My cousin Alan claims that Mastodon albums never release all their secrets on the first couple of listens. I like that quotation. There is an implication that there is a depth to Mastodon’s songs.

I’ve blogged elsewhere about this album, so I won’t repeat myself, suffice to say that even if the song Blasteroid is in the wrong place on the album this is one very solid, beautiful album.

Stand-out track: Curl of the Burl

3. Anthrax — Worship Music


I’m going to be honest: I was sceptical about former, ‘classic’ Anthrax-frontman Joey Belladonna returning to the fold; I always preferred John Bush’s voice. But WOW! they delivered one killer album, and Belladonna’s vocals are the best they have ever been on record.
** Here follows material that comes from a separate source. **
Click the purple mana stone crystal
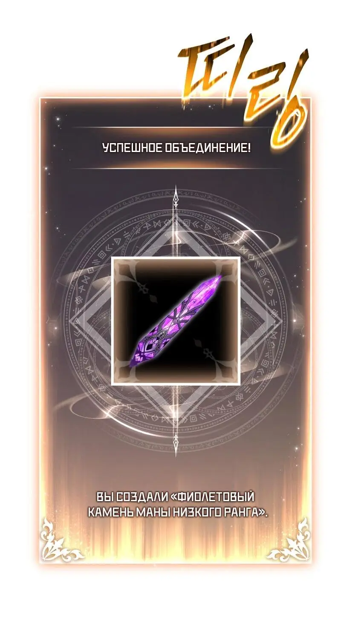 click(x=175, y=321)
Stand-out track: In The End

4. Metallica – Beyond Magnetic EP


The cynic might argue that Metallica only put out the Beyond Magnetic EP in light of the poor reviews and sales of their Lulu collaboration with former Velvet Underground frontman Lou Reed. The official reason was that it was to coincide with Metallica’s 30 anniversary celebrations in San Francisco.

Whatever the reason: four great songs, and I’m looking forward to whatever comes next from Metallica HQ.
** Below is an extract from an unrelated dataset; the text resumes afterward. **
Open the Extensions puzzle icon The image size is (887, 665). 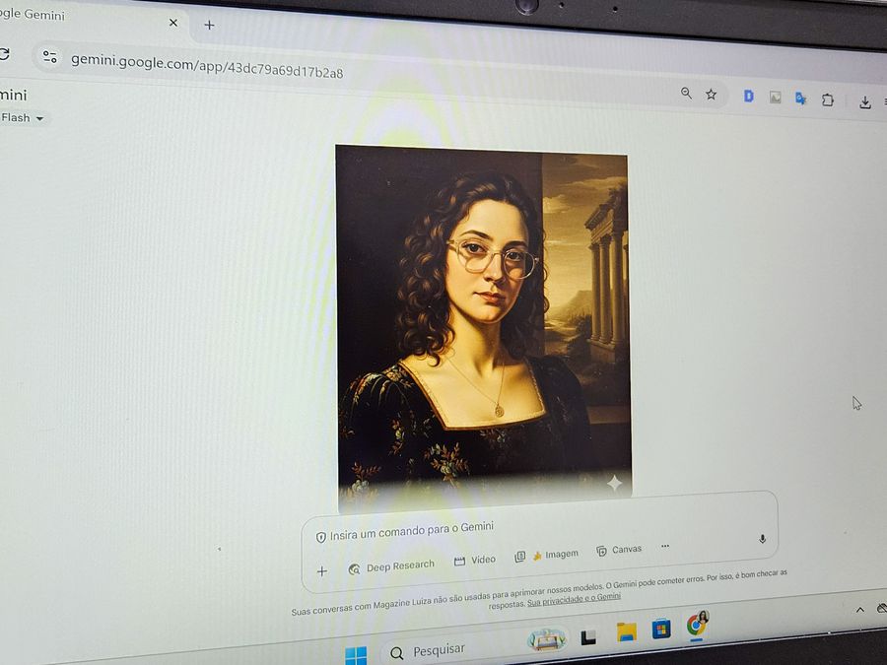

Stand-out song: Hell and Back

5. Voivod — To The Death 84


This is a demo tape that got lucky and it makes Voivod sound as new and exciting as when I first heard the opening chords of Killing Technology some time in 1987.

What makes it for me is vocalist Piggy’s spoken parts between songs: it’s up-close and personal, listening in to the Voivod rehearsal space. Great stuff!

Stand-out song: Hell Driver

6. Lou Reed & Metallica — Lulu


Let’s make no bones about it: this is not a comfortable album to listen to. But I can’t help liking it. In many ways it reminds me of some of the twentieth century composers whose works I used to sing in the National Youth Choir of Great Britain. Those were pieces that you hated on first sing-through but became a part of you the more you got inside them.

The critics have slammed this album. The fans have decried it and despaired about what Metallica will come out with next. But they miss the point: this is not a Metallica album. It’s a collaboration. It’s a Lou Reed album with the four members of Metallica as backing band. If anything it is art.

It’s bold. It’s different. And I really like it.

Stand-out track: Dragon

7. Opeth — Heritage


This album took a good few listens to, and a good few weeks of not listening to it in between, before I finally ‘got’ it. It’s a good album, not a great album, but I will continue to listen to it… even if I do really miss that Opeth fusion of heavy and quietly melodic.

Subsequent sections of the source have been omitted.